Album Review // MARGARET GLASPY ‘Devotion’
Margaret Glaspy’s new album, Devotion, is the revision of an old mindset amid evolved instrumentation and synth-inspired reflections that bares a mental shift and essential growth within her work.
Margaret Glaspy’s debut album, Emotions And Math, explored the polarizing idea of destructive impulses with raw empathy and compassion; her second LP, Devotion, shifts her perspective into a more evolved topic: the ardent meaning of love, attraction, and self-assurance. “It’s about letting love in even when you don’t know what will happen when you do,” says Glaspy. “It’s about devoting your heart to someone or something, against all odds.” In Devotion, Glaspy invites new sonic instrumentation: enchanting sounds, rich vocals, swaggering synthesizers, and fully dimensional electronic beats to help fabricate a collection of altered love songs in a time of chaos.
The project starts with the opening track, Killing What Keeps Us Alive, which wasn’t written for an apocalypse yet ironically symbolizes just that. The first fifteen seconds bring forth the evolution of her sound – with a swollen synth and an overused vocoder – to portray a baneful yet romantic thought. Our time on earth may be brief but our love doesn’t have to be. As her metallic yet wholesome voice sings out: “We keep living as we’ll never die / And we keep killing what keeps us alive”. The track becomes Glaspy’s conscious thought between the critical state of our home and the ability to fall in love in the midst of it all. It perfectly sets the tone of Devotion: not to dwell on the destruction but instead forging something new from the ashes.
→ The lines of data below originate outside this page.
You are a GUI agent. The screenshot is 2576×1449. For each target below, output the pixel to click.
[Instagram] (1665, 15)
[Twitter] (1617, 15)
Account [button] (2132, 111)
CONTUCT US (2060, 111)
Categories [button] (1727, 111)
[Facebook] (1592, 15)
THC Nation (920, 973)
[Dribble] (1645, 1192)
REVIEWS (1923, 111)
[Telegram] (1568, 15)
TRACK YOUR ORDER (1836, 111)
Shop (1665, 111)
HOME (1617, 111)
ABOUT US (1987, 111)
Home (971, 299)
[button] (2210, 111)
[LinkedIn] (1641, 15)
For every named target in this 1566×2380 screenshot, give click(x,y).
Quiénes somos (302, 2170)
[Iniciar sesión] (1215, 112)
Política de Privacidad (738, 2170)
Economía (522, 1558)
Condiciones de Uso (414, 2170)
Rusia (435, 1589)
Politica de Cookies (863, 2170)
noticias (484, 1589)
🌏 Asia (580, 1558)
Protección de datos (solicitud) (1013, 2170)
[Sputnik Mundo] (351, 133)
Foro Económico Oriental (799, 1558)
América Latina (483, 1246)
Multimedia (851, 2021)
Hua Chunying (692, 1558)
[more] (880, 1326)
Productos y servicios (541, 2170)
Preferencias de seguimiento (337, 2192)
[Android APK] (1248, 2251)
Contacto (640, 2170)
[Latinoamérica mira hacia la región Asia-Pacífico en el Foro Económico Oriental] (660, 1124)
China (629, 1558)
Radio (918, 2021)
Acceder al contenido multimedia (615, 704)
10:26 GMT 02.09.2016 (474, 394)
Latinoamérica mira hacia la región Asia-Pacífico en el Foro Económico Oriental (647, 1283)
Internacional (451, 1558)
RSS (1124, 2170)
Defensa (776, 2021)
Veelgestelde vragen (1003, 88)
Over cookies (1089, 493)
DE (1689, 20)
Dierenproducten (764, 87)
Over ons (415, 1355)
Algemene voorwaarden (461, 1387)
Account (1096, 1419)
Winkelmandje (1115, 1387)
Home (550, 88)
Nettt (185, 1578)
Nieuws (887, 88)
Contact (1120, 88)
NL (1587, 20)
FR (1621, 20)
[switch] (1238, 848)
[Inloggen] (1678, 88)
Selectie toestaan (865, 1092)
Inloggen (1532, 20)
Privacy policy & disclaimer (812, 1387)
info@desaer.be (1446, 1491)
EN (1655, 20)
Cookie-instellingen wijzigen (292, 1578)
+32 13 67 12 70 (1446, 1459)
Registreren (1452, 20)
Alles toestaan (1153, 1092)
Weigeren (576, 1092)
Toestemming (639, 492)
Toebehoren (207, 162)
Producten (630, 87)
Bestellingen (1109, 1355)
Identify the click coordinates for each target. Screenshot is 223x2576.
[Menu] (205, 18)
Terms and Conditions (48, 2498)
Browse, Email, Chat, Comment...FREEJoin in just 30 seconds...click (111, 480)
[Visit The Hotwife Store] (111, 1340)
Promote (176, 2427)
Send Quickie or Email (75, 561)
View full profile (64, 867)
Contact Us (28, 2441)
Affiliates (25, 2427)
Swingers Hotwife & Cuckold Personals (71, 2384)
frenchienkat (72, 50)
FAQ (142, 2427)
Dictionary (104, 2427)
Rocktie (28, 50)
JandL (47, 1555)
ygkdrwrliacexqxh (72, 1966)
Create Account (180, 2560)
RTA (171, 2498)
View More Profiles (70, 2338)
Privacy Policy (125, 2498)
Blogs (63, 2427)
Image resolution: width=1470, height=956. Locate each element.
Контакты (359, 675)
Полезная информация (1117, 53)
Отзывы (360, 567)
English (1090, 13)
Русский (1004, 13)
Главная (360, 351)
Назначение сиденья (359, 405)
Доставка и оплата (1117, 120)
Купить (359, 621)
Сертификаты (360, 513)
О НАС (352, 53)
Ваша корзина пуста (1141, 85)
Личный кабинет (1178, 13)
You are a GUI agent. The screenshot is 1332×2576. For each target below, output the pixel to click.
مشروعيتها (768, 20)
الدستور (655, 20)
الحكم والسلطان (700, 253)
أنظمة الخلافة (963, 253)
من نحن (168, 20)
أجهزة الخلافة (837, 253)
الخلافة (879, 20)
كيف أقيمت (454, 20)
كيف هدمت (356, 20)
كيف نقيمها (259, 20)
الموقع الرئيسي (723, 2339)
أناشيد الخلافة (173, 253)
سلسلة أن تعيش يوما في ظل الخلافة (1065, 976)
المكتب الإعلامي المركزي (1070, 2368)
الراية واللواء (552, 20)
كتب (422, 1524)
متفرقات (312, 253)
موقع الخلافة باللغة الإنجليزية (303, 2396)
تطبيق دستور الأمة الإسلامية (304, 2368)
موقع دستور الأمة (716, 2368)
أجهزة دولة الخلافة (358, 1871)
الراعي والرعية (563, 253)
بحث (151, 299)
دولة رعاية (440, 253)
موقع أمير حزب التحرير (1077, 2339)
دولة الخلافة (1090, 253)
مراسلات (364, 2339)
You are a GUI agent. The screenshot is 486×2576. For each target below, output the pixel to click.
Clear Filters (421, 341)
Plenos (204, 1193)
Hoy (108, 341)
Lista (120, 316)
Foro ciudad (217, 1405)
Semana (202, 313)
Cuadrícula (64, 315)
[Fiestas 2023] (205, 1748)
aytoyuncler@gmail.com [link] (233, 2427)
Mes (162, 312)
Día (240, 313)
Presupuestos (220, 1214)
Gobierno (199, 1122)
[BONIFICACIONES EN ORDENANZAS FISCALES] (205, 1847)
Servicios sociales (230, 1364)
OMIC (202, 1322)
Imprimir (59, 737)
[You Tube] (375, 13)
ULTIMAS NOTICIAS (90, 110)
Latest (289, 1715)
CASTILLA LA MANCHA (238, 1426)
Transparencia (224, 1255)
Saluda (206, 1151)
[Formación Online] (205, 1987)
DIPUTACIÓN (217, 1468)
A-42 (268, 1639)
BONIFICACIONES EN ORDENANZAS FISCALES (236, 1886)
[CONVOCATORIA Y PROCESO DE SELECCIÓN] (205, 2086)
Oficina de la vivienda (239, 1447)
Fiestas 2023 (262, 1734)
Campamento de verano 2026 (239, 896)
Glaspy becomes an experimental storyteller as each track spills over into the next becoming a messy, vocalized vow to a special beau. Young Love incorporates a robotic synth-guitar hybrid with dramatized insights: “I wanna breathe, live, love, and die with you,” reminding us of the habitual yet false belief that first loves become eternal loves. As the robotic undertones transform into glitchy electric synths and gurgling beats in You Got My Number, Glaspy performs the sensual game of cat and mouse. As she blurts out: “If you need anything else from me / You’ve got my number,” Glaspy shines a light on the subtle chase that coincides with new romantic encounters. From the seductive tone of You Got My Number it fastly evolves into the rock anthem of the project, So Wrong It’s Right, where Glaspy consciously involves distant, scattered synths with a bouncy drum progression and a vocally, repetitive argument, “Oh it feels so wrong that it feels right”. A temptation that some face with amorous relationships. Glaspy’s new project shows growth in the synth-heavy performances and robotic vocal filters yet still reminisce in the simple ballads that started her journey.
With the tenuous arrangement of minimalist melodies in You Amaze Me, Devotion, and Vicious, we are comforted in the realization that Glaspy hasn’t gone far from herself. The intimate vocals drowning in softness partnered by simple acoustic riffs form a bond that only successful love songs possess. As she soothingly sings in the title track, Devotion, “Cause baby I’m on your side / When I give you a piece of my mind / It’s a sign of my devotion,” I can only find myself rocking back and forth in contentment. For years, Glaspy’s work has resided in presence and simplicity and now brings a whole new definition to the surface.
Devotion is an interpretation of contrasts: sonically evolved synths versus gentle vocals and instrumentation. From the fluffiness of Young Love to the edgy juxtaposition of booming electronics in What’s The Point, she teaches us how to be the best of both worlds.
The new project doesn’t strip Glaspy’s old sonic habits instead it builds and expands upon the warm sonic palette that started it all. She reminds us of the beauty that can come with dueling tones and how two opposites can merge into a cohesive design.